◆ Entries on where items appear
######

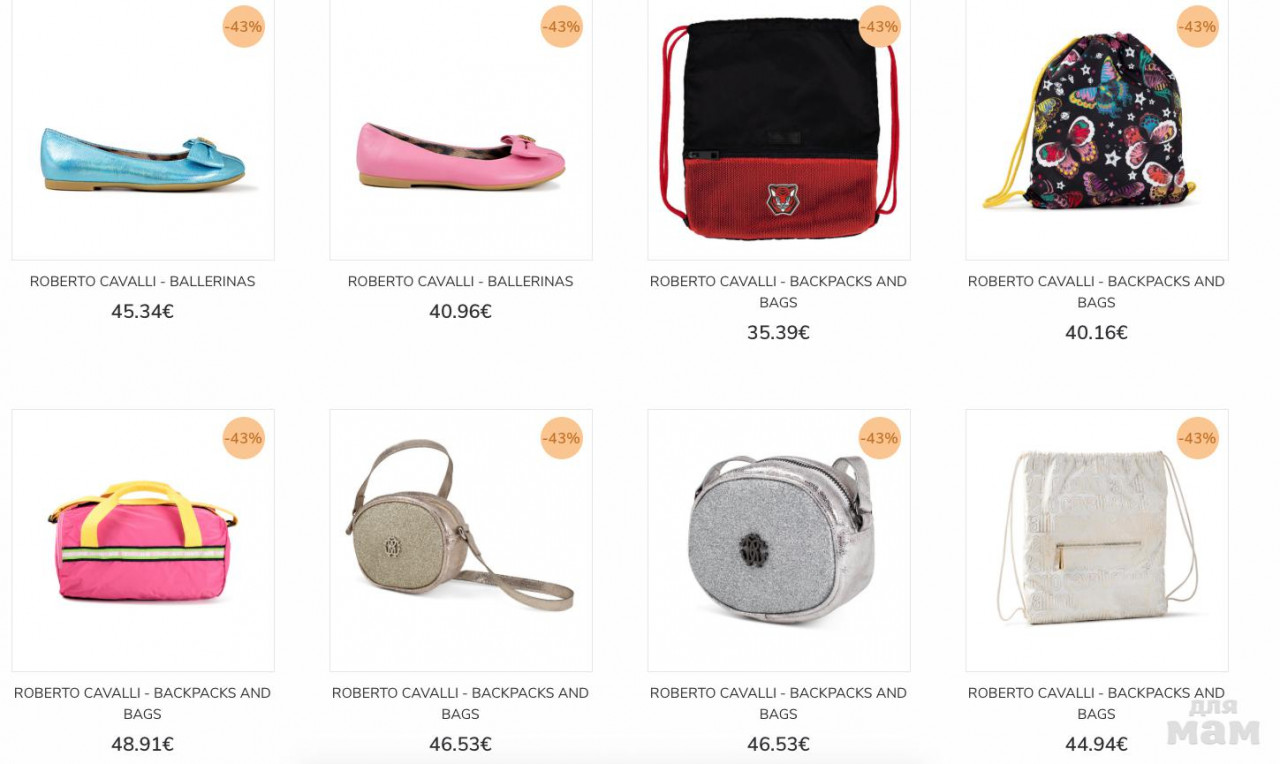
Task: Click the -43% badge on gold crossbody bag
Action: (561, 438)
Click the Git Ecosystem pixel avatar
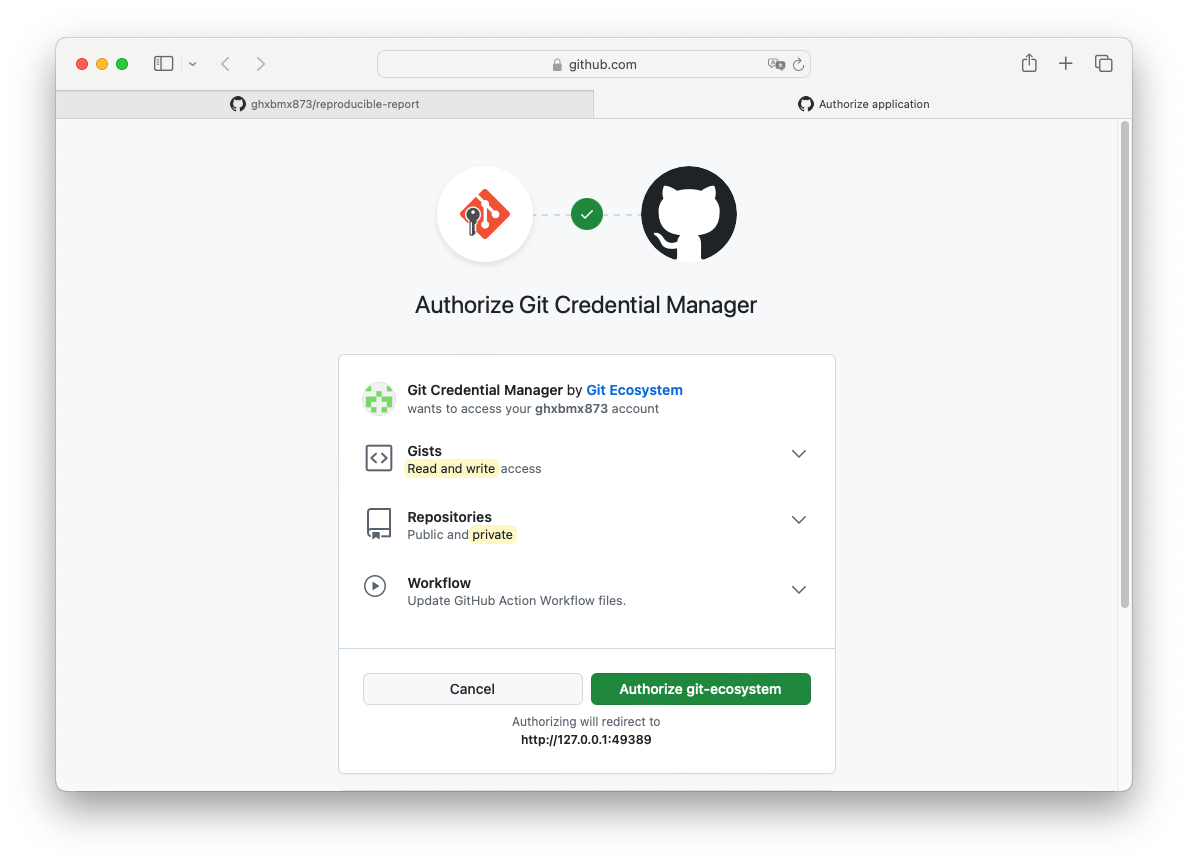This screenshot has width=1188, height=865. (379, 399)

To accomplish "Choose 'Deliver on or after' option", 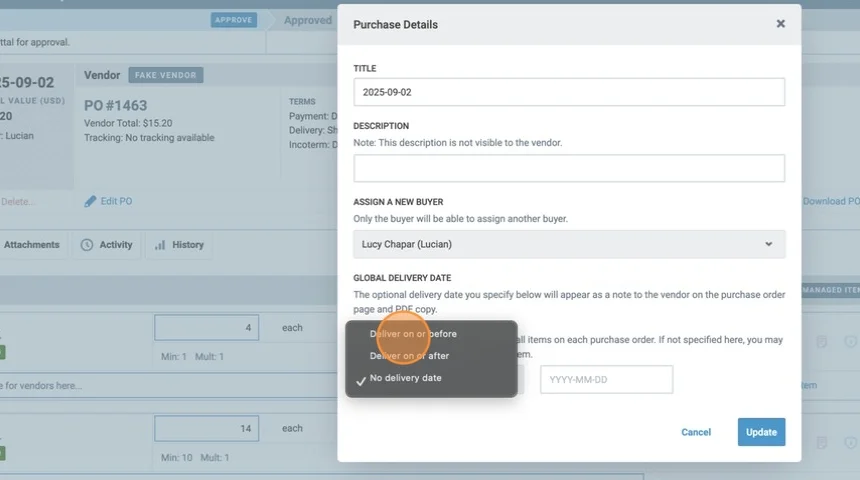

######

◆ EXERCISE OBJECTIVE
Copy out every line of the items above word for word, omitting the pictures.

◆ FULL OUTPUT
Task: Click the -43% badge on gold crossbody bag
Action: (561, 438)
Click the Git Ecosystem pixel avatar
This screenshot has width=1188, height=865. (379, 399)

To accomplish "Choose 'Deliver on or after' option", 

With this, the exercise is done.